MTT assays performed during the 3 weeks of treatment with NiO NPs showed an increase in metabolically active cells at the dosage of 5 μg/ml at 1 week (Figure 2S panel B *p<0.05 vs. unexposed SCs). This effect could be due to a defensive mechanism put in place by the cell in response to a noxious stimulus, however it does not seem to be sufficient to preserve the cell from the statistically significant reduction in the percentage of metabolically active cells of 10% observed at the third week compared to the unexposed SCs (Figure 2S panel B, *p<0.05 vs. unexposed SCs).

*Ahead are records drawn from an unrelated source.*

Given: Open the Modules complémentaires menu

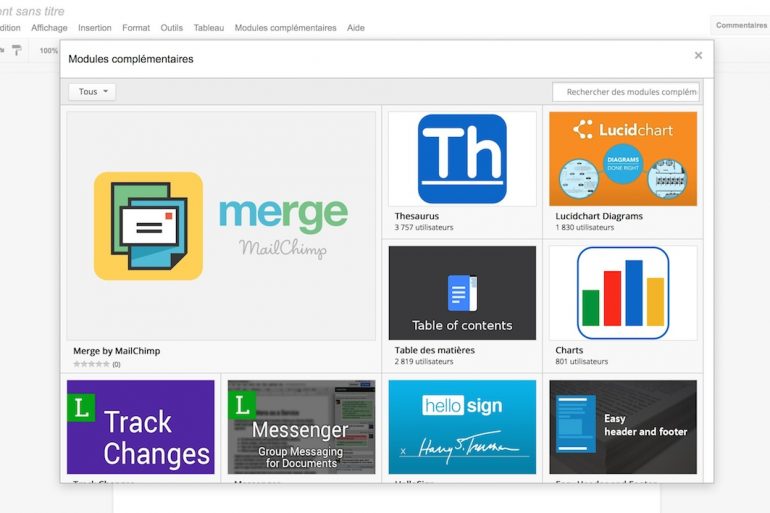Looking at the screenshot, I should (x=285, y=28).
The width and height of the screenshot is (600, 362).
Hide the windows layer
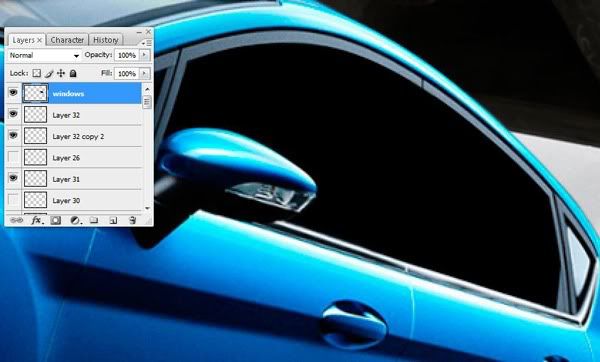tap(13, 93)
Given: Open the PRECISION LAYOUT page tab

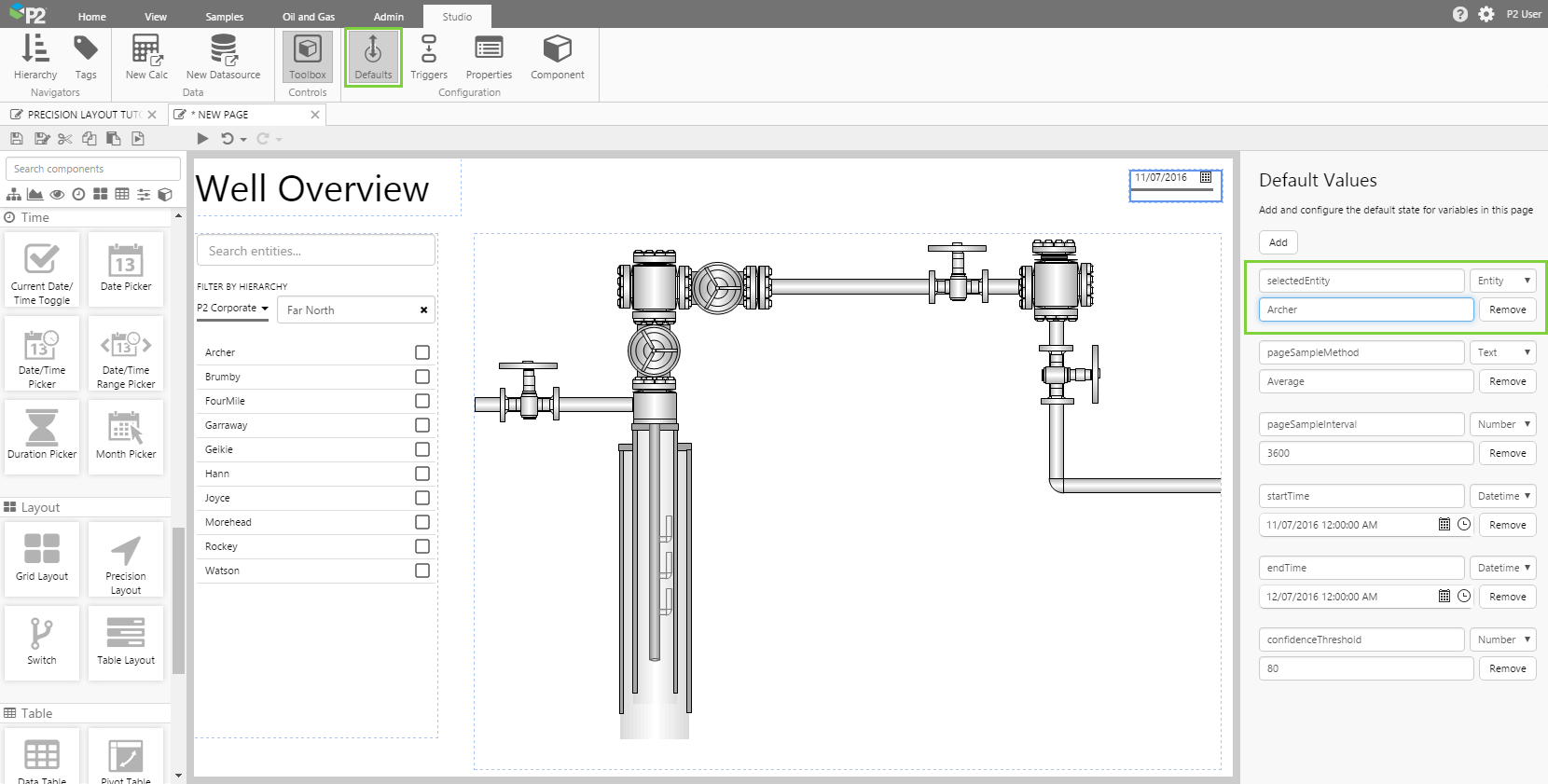Looking at the screenshot, I should tap(79, 115).
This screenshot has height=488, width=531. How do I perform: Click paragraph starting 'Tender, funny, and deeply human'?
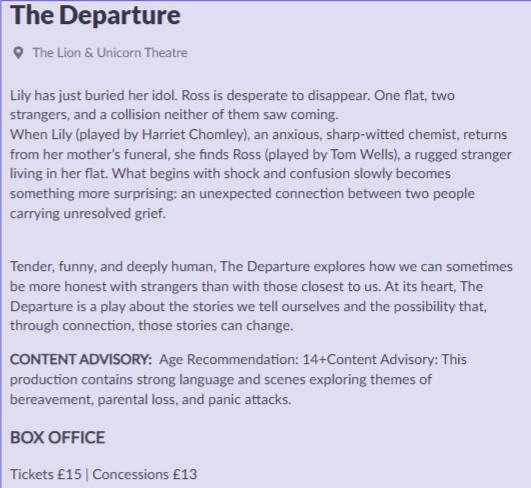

In contrast, at the concentration of 1 μg/ml the only significant effect was observed at the second week with a 10% loss of viability (*p<0.05 vs. unexposed SCs) which then recovered at the third week, demonstrating the low level of toxicity potential at this concentration, which allowed the cell to recover from the stress suffered (Figure 2S panel B).

SCs light microscopy

Morphological analysis revealed that SCs exposed to both subtoxic doses of NiO NPs did not undergo substantial changes compared with the untreated monolayer at all times of exposure, shown in the Figures 2A, D, G, J. In fact, cells exposed to NiO NPs maintained the typical squamous shape of epithelial cells with vacuoles containing lipid hormones, likely testosterone coniugated with androgen binding protein (ABP) and estradiol, well evident and abundantly distributed in the cell surface (Figures 2B, C, E, F, H, I, K, L).

FIGURE 2

Figure 2 SCs Morphological characterization. Light microscope of unexposed (0 NiO NPs) SCs (A, D, G, J), NiO NPs exposed SCs at 1 (B, E, H, K), and 5 μg/ml (C, F, I, L) at 24 h (A–C) and 1 (D–F), 2 (G–I), and 3 weeks (J–L). Black arrows point to some of the abundant vacuoles containing lipid hormones, likely testosterone coniugated with androgen binding protein (ABP) and estradiol. The scale bar corresponds to 200 μm for (A–L). The images are representative of three separate experiments.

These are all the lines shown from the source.